Reflecting on this both before and when I see a drink has helped a lot. Ain’t nothing good going on in that glass for me.

2 Likes

Maybe a meeting might help wish you well

2 Likes

Why do you want to stop? That’s where I started and that’s what I focus on. I hated the way I got when I was drunk, how it made me feel after and how I relied on it to deal with my emotions.

If your main thing is money, well what do you want to spend that money on instead? I have found that focusing on the positives I can get from not drinking, as well as playing my tape forward (i.e. not romanticising alcohol) has been really important. If you can save some cash and get something you really want, or hit a savings goal, that might help with some motivation?

That realisation that all the positives are lies is so liberating :raised_hands:

2 Likes

Make it a challenge for yourself. It took me three times. When I found this app I was like here we day one was not so bad, then work one got a little tricky, then month one I was irritable literally. As I was my days get further and further away from day. I told myself Chris lets what you got. No lie in third month while flying back forth from Chicago, I was about to lose it. I guy sat next to me wreaked of alcohol and bad body order. This is on six plane ride back to Portland, OR. If I can sit through that and not collapse under pressure, then you can fo it. That’s one thing the Army has taught me everything is mental.

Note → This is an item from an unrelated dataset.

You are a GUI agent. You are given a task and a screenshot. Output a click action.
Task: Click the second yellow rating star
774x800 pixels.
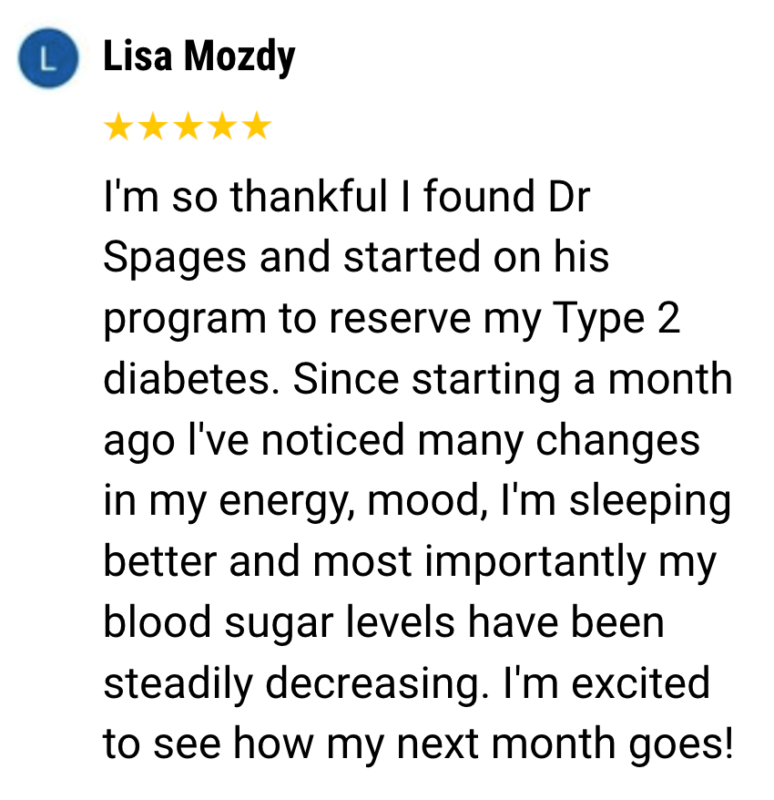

I was not a habitual drinker either… only on weekends and usually just one day, but I could not have “one drink”. I still have an alcoholic brain, and so do you if you can’t stop after one, and it leads to poor decisions (ie: drugs). Just be done with it altogether, that’s what I did :slight_smile: Work a program if you need to!! Many people here have had success with AA, or SMART recovery- it can be hard to do it on your own. I don’t work a program yet, but that’s not saying I never will.

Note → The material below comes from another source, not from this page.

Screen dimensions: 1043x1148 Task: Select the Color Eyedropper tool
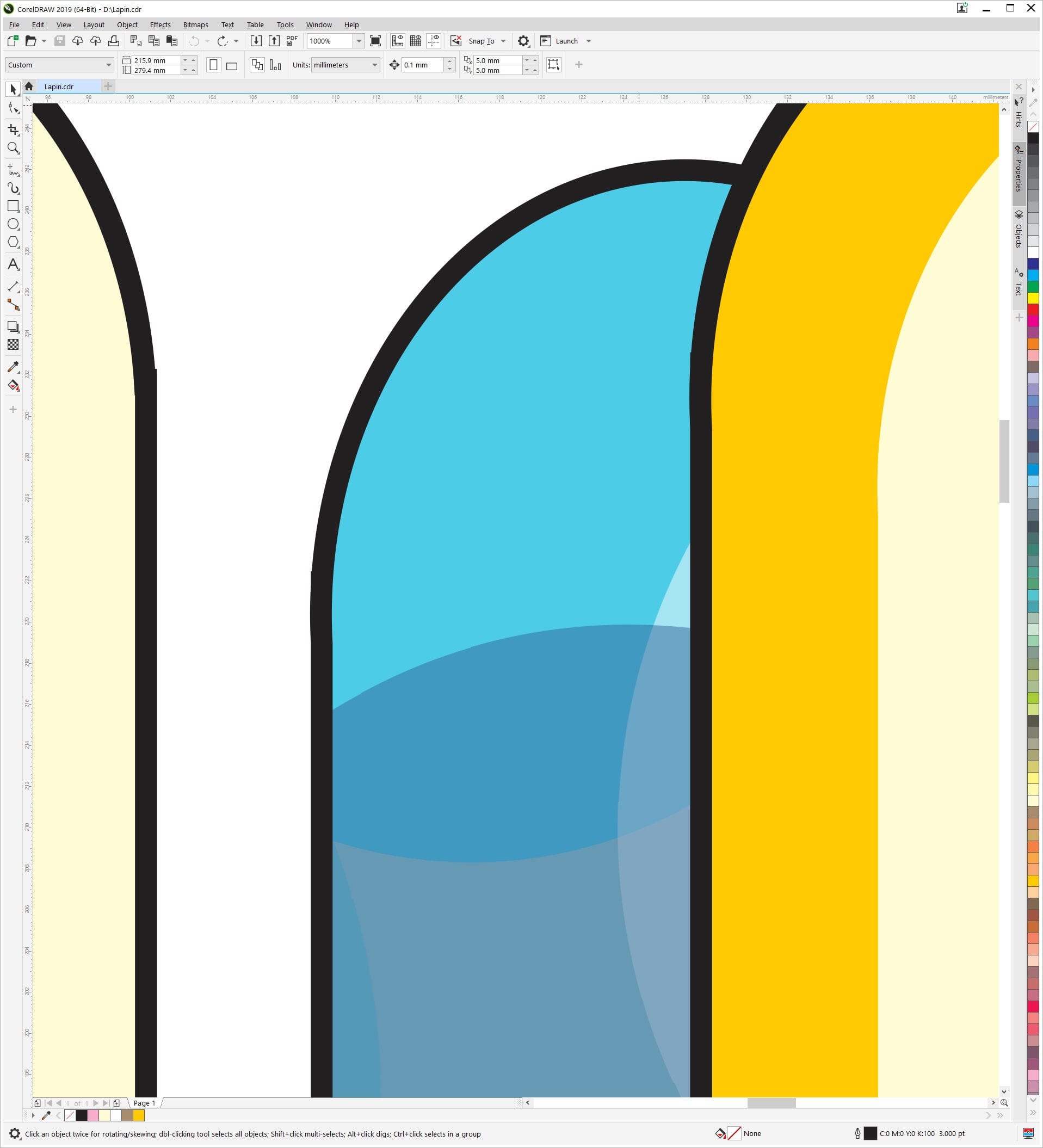13,367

Thanks for all the kind replies. It does take a low point to reach out but the couple days since drinking I’ve resolved (for the nth time) to just quit all out. that’ll probably be tough considering I work in a bar as well. I know at this point there aren’t may pros, besides relating to meeting up with friends but then there’s the problem of being around increasingly inebriated people. there are meetings almost daily near me I may attend if I feel flaky.